Steps to reproduce the bug:
Install cert-manager:
helm install cert-manager \
jetstack/cert-manager \
--namespace cert-manager \
--version v0.15.0 \
--set installCRDs=true \
--wait
Then immediately try to create an issuer (e.g. clusterissuer), for instance:
apiVersion: cert-manager.io/v1alpha2
kind: ClusterIssuer
metadata:
name: ca-issuer
spec:
ca:
secretName: ca-key-pair
(with some secret already provisioned or whatever).
Optionally, you can also issue a test certificate.
Often (saw it 5 times in 8 tries), creating the cluster issuer will give an error:
Internal error occurred: failed calling webhook "webhook.cert-manager.io": Post https://cert-manager-webhook.cert-manager.svc:443/mutate?timeout=30s: x509: certificate signed by unknown authority
When the issuer was created successfully, directly issuing a certificate will often take up to a minute (no ready state shown in kubectl get certificates -A for some time). After the first certificate was successfully issued, everything works as expected.
However, doing the same steps but waiting some time (e.g. 60s) after finishing cert-manager deployment and before creating the cluster issuer, everything is fine and certificates are issued quickly.
Anything else we need to know?:
Environment details::
Probably irrelevant, but I'm testing upgrading from version 0.13 so some time before deploying I delete the old cert-manager deployment including the CRDs.
/kind bug
@Martin-Idel-SI thanks for the bug report.
This is a tricky one.
helm install --wait checks the Ready condition of all the Deployments / Replicasets / Pods in the chart.
The cert-manager Deployment already includes a ReadinessProbe, which not only checks that the webhook service is listening, but also checks the serving certificates of the webhook server.
The kubernetes API server won't be able to connect to the webhook server until cainjector has added CA bundle to the webhook configuration object.
And judging by the error in your description, this is why the API call fails soon after helm install --wait returns.
Unfortunately, the webhookconfiguration resource doesn't expose a status field indicating readiness.
See kubectl explain validatingwebhookconfiguration
I suggest that you retry the kubectl apply step until it succeeds (with a timeout).
Or retry applying a test resource, such as described in https://cert-manager.io/docs/installation/kubernetes/#verifying-the-installation, before then applying your actual resources, once you know the webhook is responding.

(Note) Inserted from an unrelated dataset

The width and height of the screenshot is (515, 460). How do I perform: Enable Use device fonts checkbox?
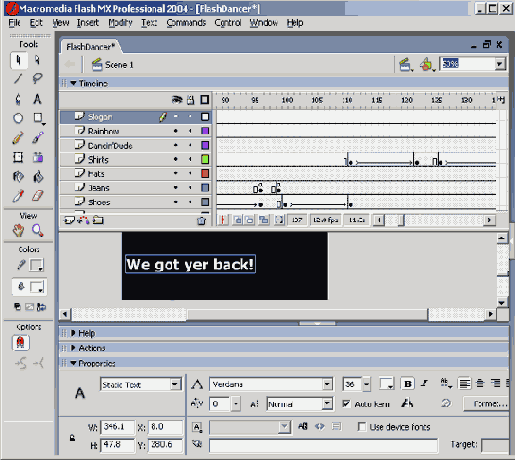point(361,427)
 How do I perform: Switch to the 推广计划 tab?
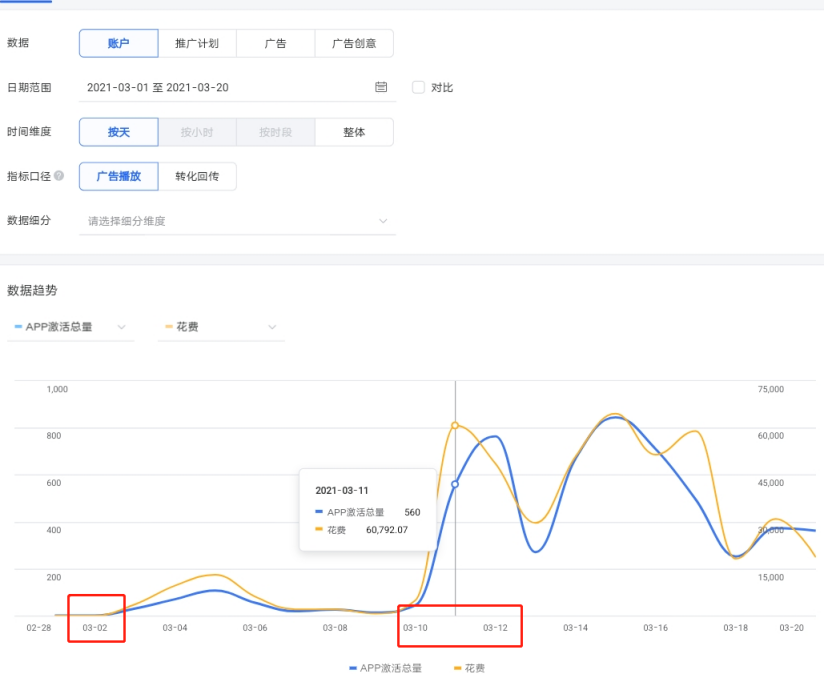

This is also what Kubernetes do themselves in their e2e tests here:
https://github.com/kubernetes/kubernetes/blob/1700acb035ce24b760ff6e2c3fb6ee6246528ab1/test/e2e/apimachinery/webhook.go#L2405-L2429
/area webhook
/area deploy
@wallrj: The label(s) area/deployment cannot be applied, because the repository doesn't have them
In response to this:
/area webhook
/area deployment
Instructions for interacting with me using PR comments are available here. If you have questions or suggestions related to my behavior, please file an issue against the kubernetes/test-infra repository.
@Martin-Idel-SI I hope that the polling suggestion above helps. I'll close this issue for now, but please re-open if you think there is a better solution to this problem.
/close
@wallrj: Closing this issue.
In response to this:
@Martin-Idel-SI I hope that the polling suggestion above helps. I'll close this issue for now, but please re-open if you think there is a better solution to this problem.
/close
Instructions for interacting with me using PR comments are available here. If you have questions or suggestions related to my behavior, please file an issue against the kubernetes/test-infra repository.
@wallrj Thank you for the explanation! I wasn't aware of the limitations with validatingwebhookconfiguration, that's unfortunate of course but I can see why you can't easily work around that issue.
Yes deploying some test resource is what we currently do. I'm fine with this.